Si parla molto di mimetismo e silenzio, e quasi mai del vento. Eppure per la maggior parte dei mammiferi selvatici l'olfatto e' il primo senso, molto piu' della vista: un
cervo, un
cinghiale, un lupo vi "sentono" ben prima di vedervi. Se il vento porta il vostro odore verso l'animale, l'uscita e' gia' finita, e voi non lo saprete mai.
La regola in una frase
Tenere il vento in faccia. Ci si avvicina agli animali muovendosi contro vento, cosi' che l'aria porti il loro odore verso di noi e non il nostro verso di loro. Se il vento soffia alle spalle, si sta annunciando la propria presenza a tutto cio' che sta davanti.

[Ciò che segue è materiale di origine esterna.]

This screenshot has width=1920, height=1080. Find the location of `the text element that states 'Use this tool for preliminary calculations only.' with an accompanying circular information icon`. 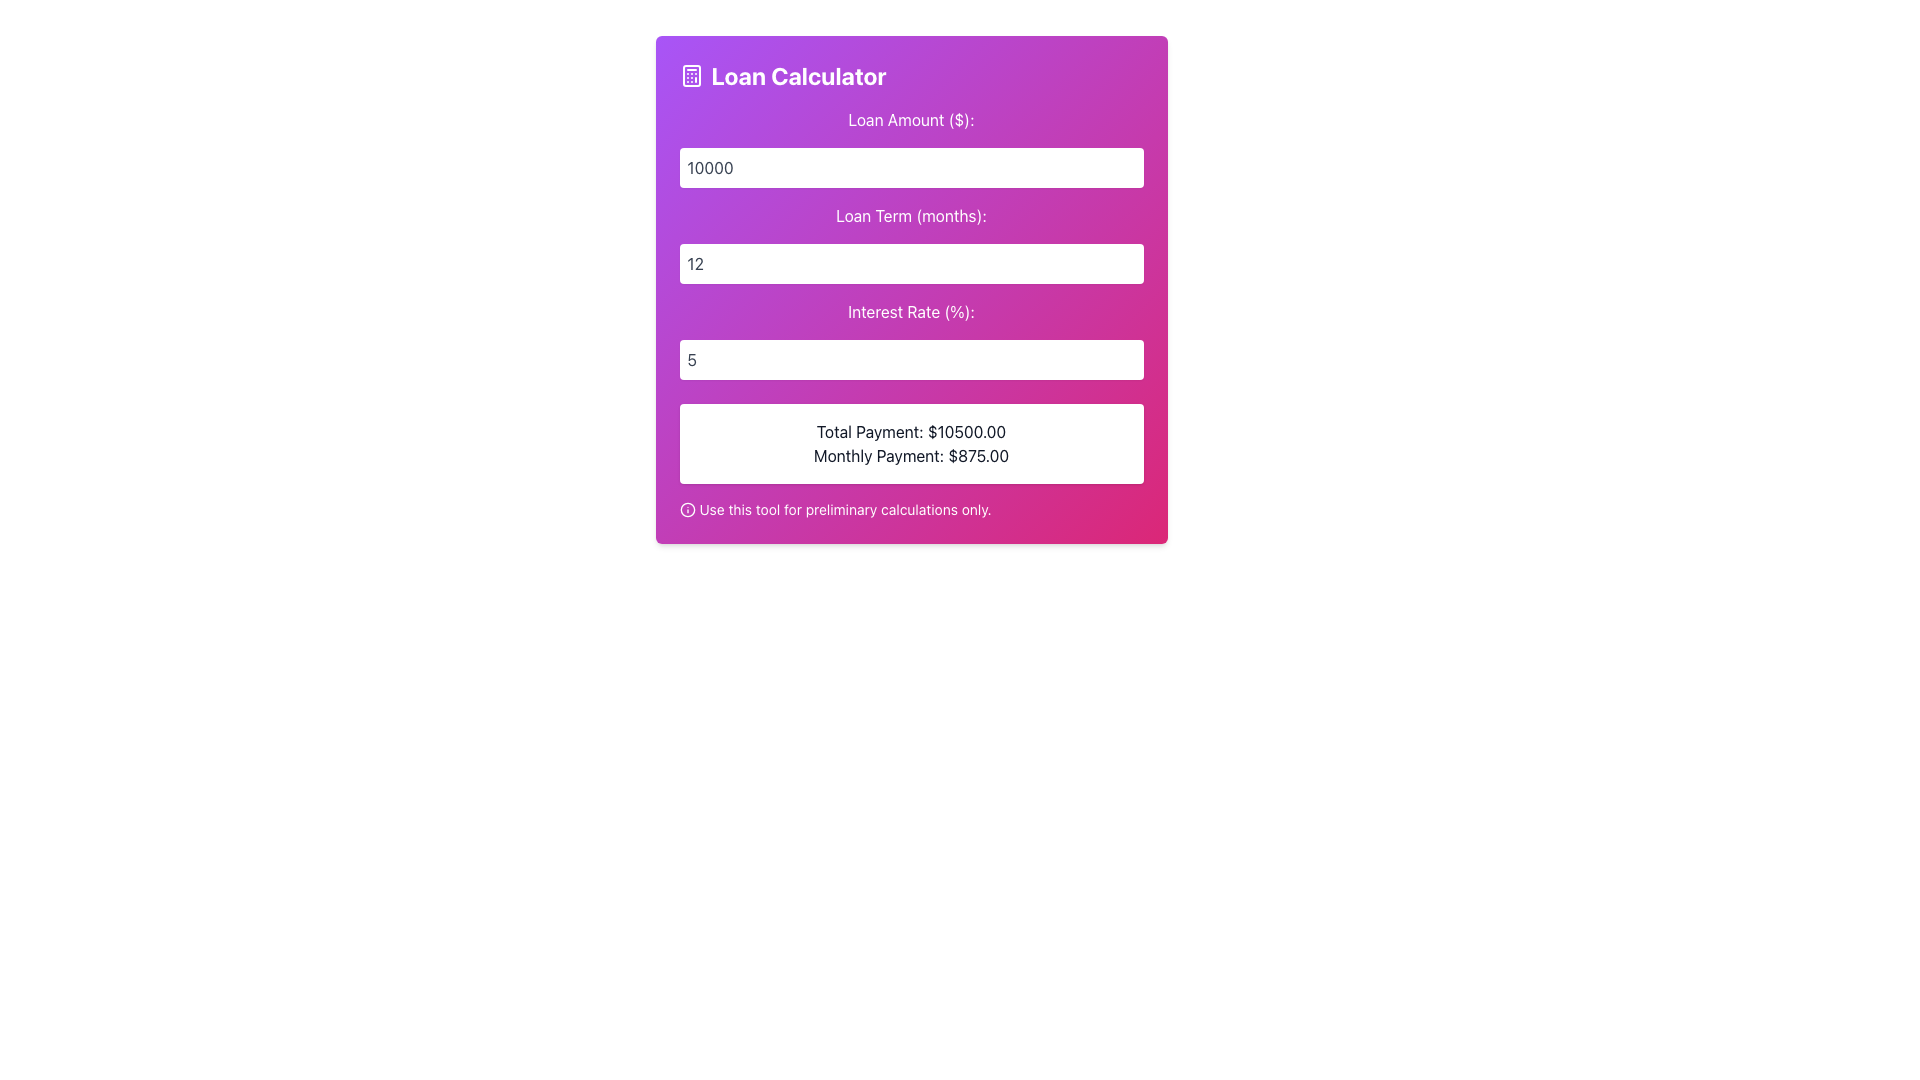

the text element that states 'Use this tool for preliminary calculations only.' with an accompanying circular information icon is located at coordinates (910, 508).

Come capire da dove soffia
- Un filo d'erba o una piuma lasciati cadere mostrano la direzione.
- Inumidire un dito e sentire quale lato si raffredda per primo: quello e' il lato da cui viene il vento.
- Un pizzico di polvere o polline lanciato in aria, di prima mattina, rende visibile anche una brezza leggera.
Il vento cambia con il giorno
In montagna la brezza segue il sole: di mattina tende a salire lungo i versanti scaldati (brezza di valle), di sera a scendere (brezza di monte). Conoscere questo ritmo aiuta a scegliere da che parte avvicinarsi a seconda dell'ora. Nei fondovalle e vicino all'acqua le regole cambiano, ma il principio resta: prima di muoversi verso un animale, si controlla il vento.
Fonti
- Manuali di tecniche di avvicinamento alla fauna
- Nozioni di base di meteorologia di montagna (brezze di valle e di monte)
Domande frequenti
Perche' il vento e' cosi' importante?
Perche' i mammiferi selvatici vi individuano con l'olfatto prima che con la vista. Se il vento porta il vostro odore verso l'animale, questo fugge prima ancora di essere avvistato.
Come faccio a capire da dove soffia?
Lasciando cadere un filo d'erba, inumidendo un dito per sentire quale lato si raffredda, o lanciando in aria un pizzico di polvere. In montagna, di mattina la brezza tende a salire, di sera a scendere.